▶ [GOAL OF THE EXERCISE]:
Please reproduce, exactly as given, the lines running from the start of the data to the line containing "Choose TIFF output format", inclusive, and omit the pictures.

▶ [MATERIAL TO PROCESS]:
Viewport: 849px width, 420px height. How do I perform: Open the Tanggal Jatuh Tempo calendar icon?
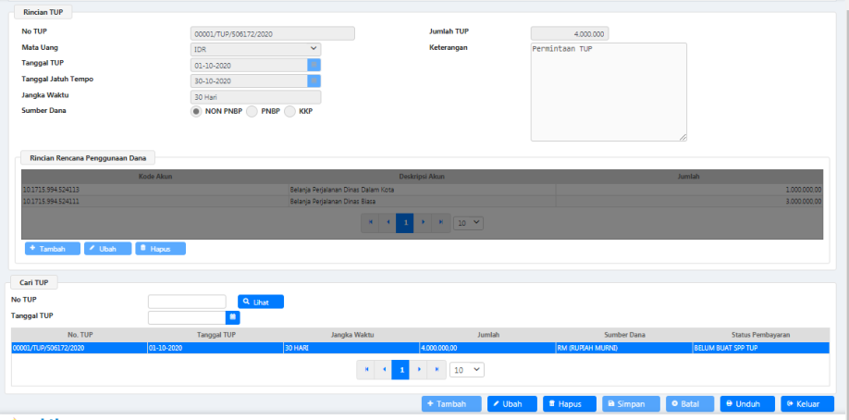click(x=314, y=80)
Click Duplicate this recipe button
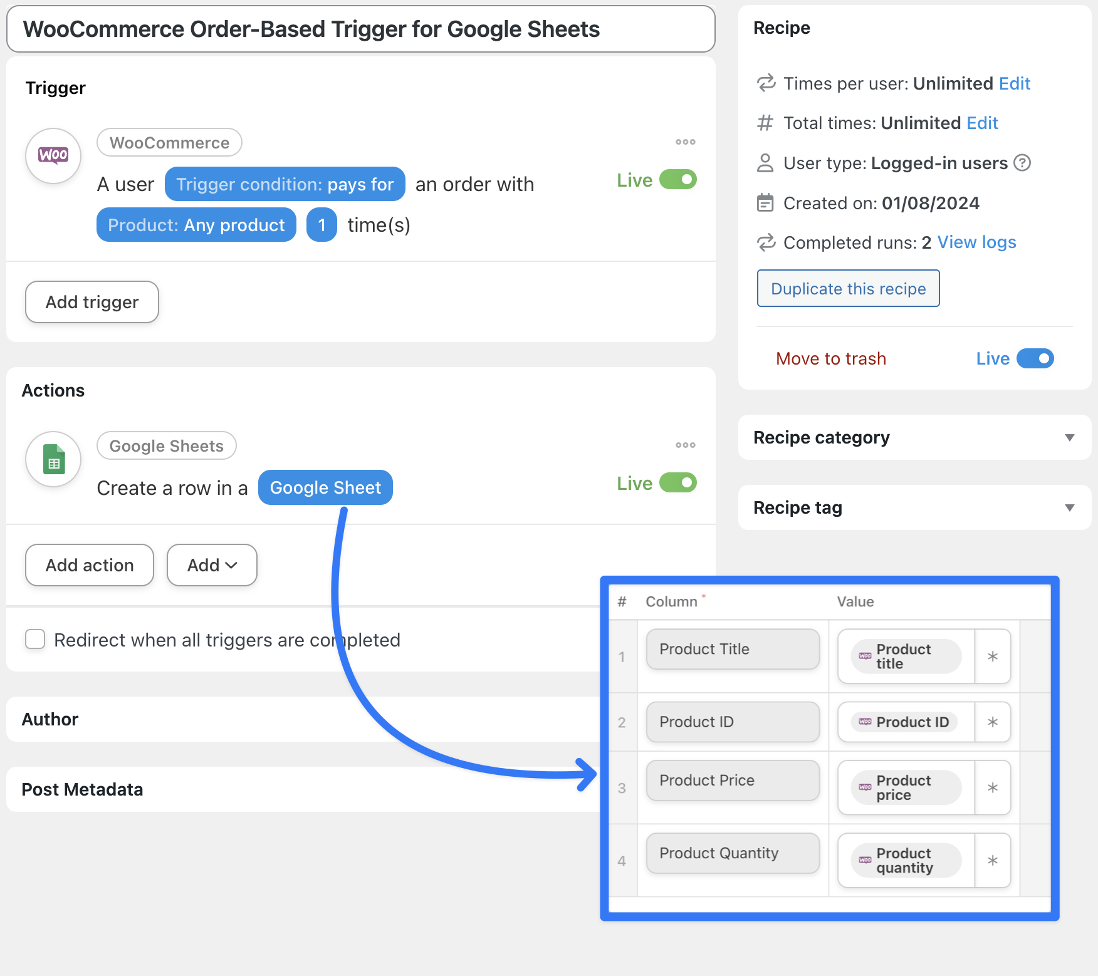 pos(848,289)
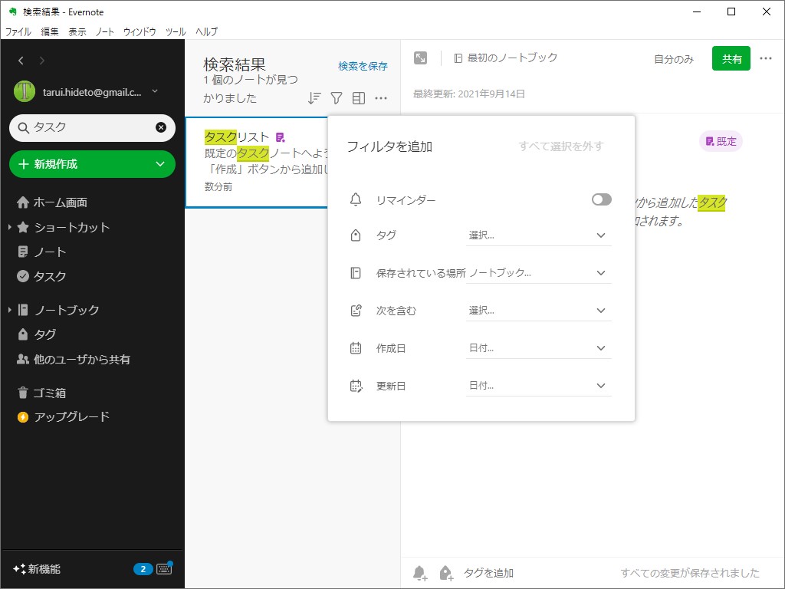Viewport: 785px width, 589px height.
Task: Open the note options three-dot icon top right
Action: click(765, 58)
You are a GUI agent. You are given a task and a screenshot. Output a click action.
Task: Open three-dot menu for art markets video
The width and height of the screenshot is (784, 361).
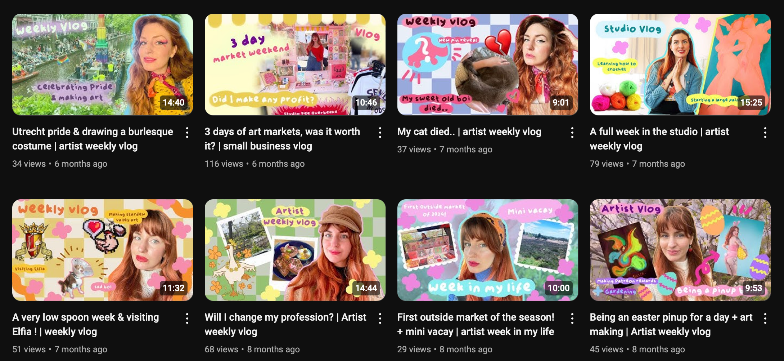pos(380,133)
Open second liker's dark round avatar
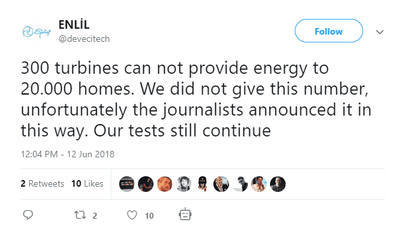 [x=146, y=184]
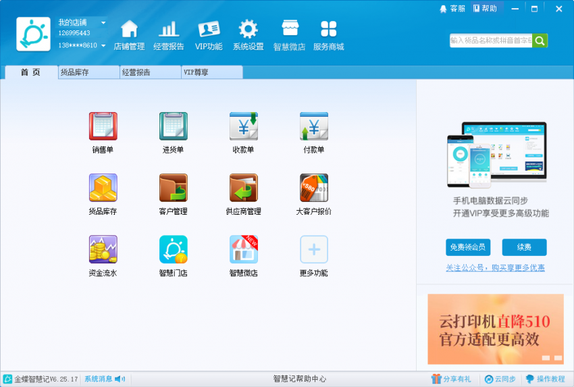Open 客户管理 customer management icon
The height and width of the screenshot is (387, 574).
point(173,188)
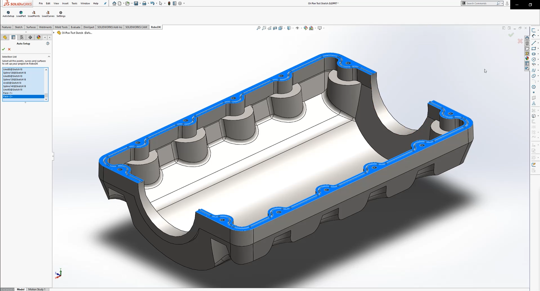Image resolution: width=540 pixels, height=291 pixels.
Task: Click the Zoom to Fit magnifier icon
Action: (x=258, y=28)
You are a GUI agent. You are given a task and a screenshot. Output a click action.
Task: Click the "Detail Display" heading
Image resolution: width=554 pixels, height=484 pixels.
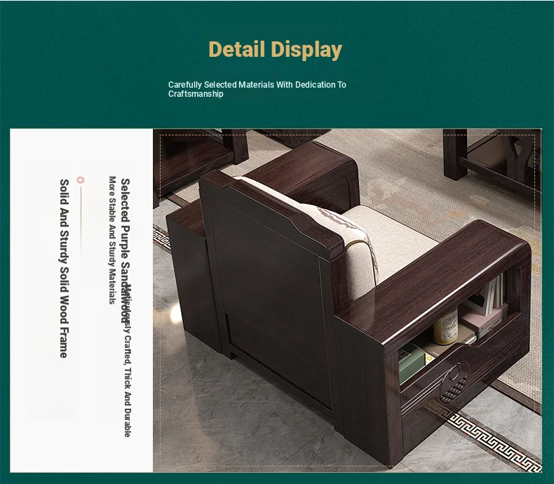(276, 50)
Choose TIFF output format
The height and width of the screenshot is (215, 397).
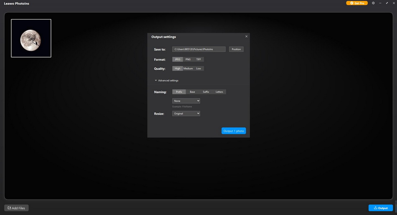point(199,59)
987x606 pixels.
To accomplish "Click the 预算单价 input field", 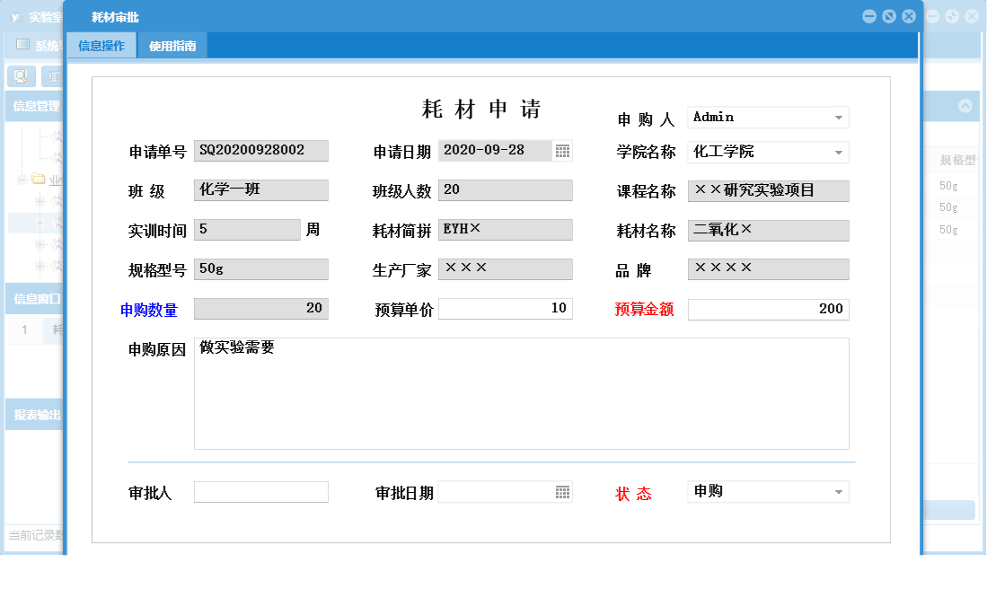I will pyautogui.click(x=503, y=308).
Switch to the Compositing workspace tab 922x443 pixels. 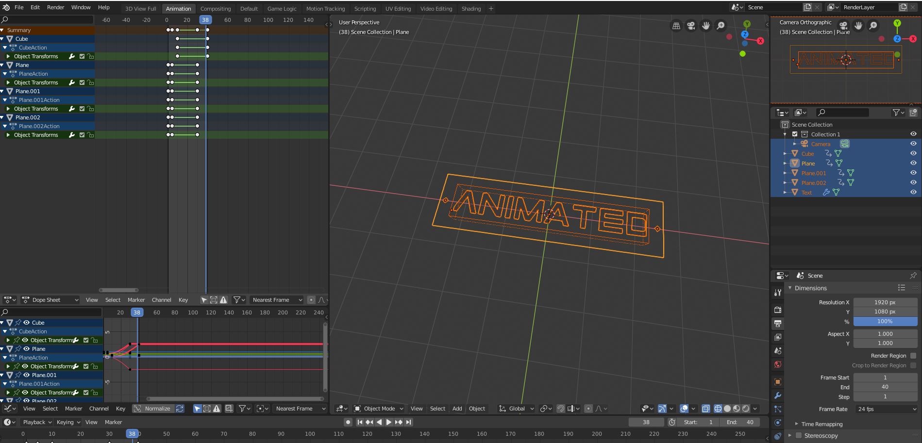point(216,9)
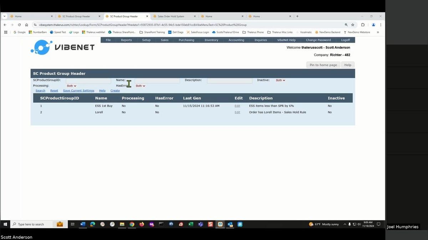
Task: Open Outlook from the taskbar
Action: pos(230,224)
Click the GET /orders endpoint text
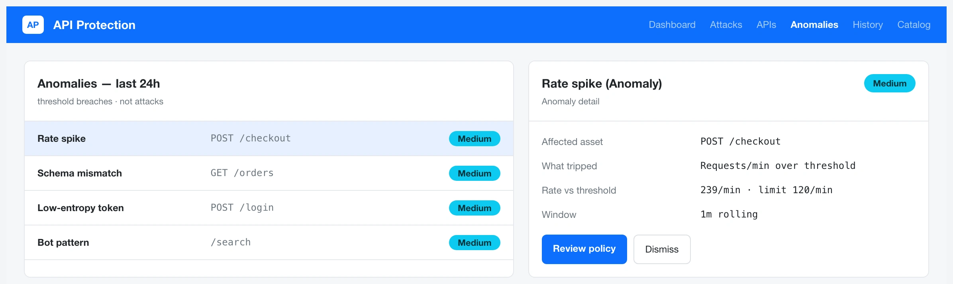Viewport: 953px width, 284px height. (x=242, y=173)
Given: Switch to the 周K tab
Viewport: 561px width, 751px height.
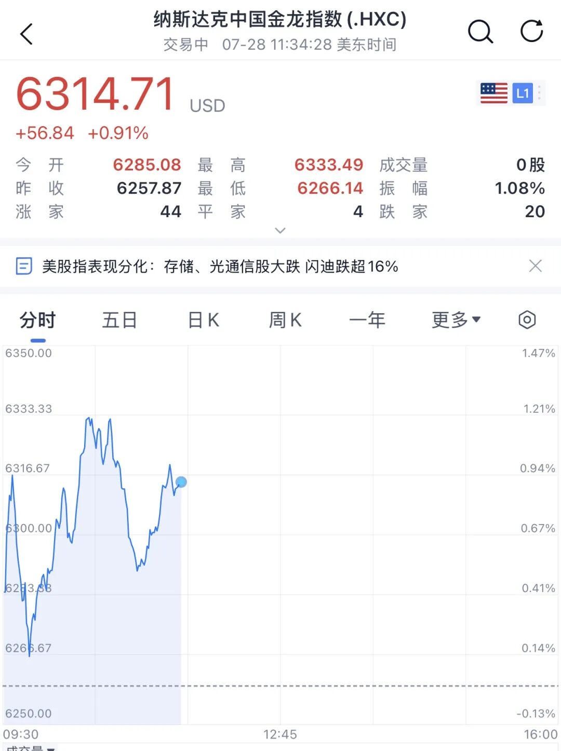Looking at the screenshot, I should 285,320.
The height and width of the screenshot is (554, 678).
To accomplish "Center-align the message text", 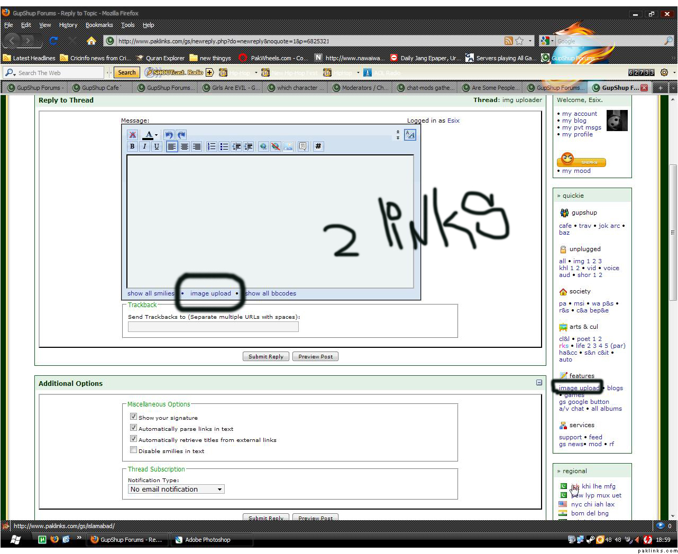I will point(184,147).
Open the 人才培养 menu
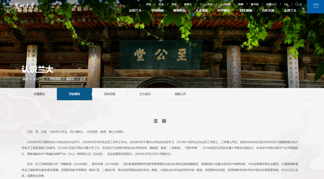324x179 pixels. click(203, 11)
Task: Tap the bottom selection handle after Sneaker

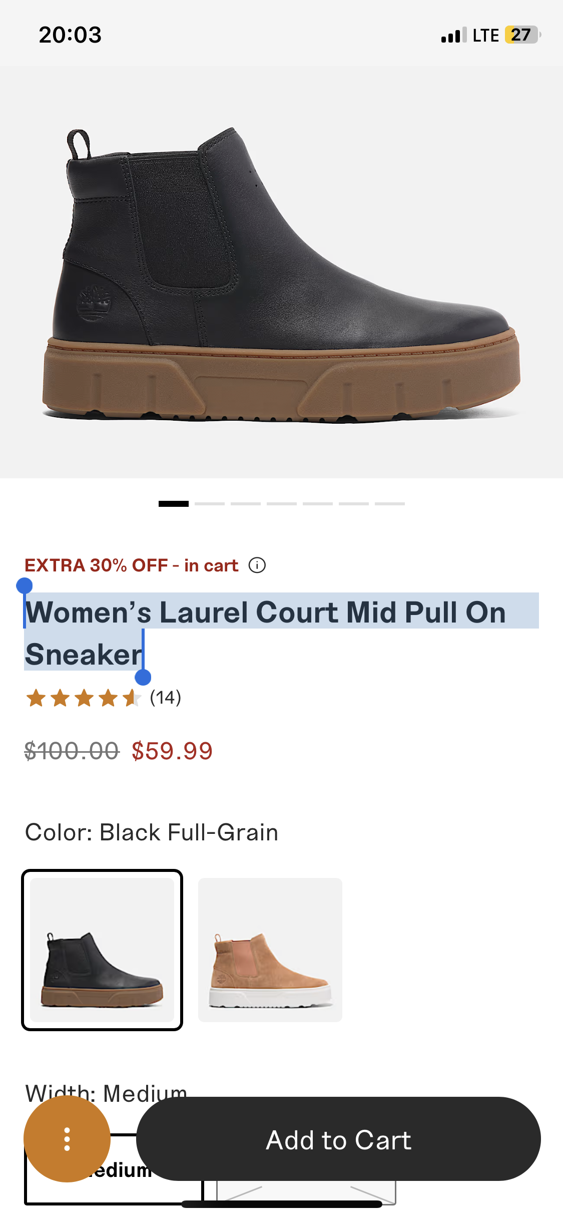Action: coord(143,677)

▶ [WRITTEN ANSWER]:
Viewport: 849px width, 420px height. How do I perform: Open the Tanggal Jatuh Tempo calendar icon?
click(x=314, y=80)
Click Duplicate this recipe button
 pos(848,289)
Viewport: 785px width, 589px height.
Task: Open the note options three-dot icon top right
Action: click(765, 58)
You are a GUI agent. You are given a task and a screenshot. Output a click action.
Task: Open three-dot menu for art markets video
The width and height of the screenshot is (784, 361).
pos(380,133)
Open second liker's dark round avatar
 [x=146, y=184]
Open 客户管理 customer management icon
The height and width of the screenshot is (387, 574).
point(173,188)
Image resolution: width=540 pixels, height=291 pixels.
Task: Click the Zoom to Fit magnifier icon
Action: (x=258, y=28)
You are a GUI agent. You are given a task and a screenshot. Output a click action.
Task: Click the "Detail Display" heading
Image resolution: width=554 pixels, height=484 pixels.
(276, 50)
Choose TIFF output format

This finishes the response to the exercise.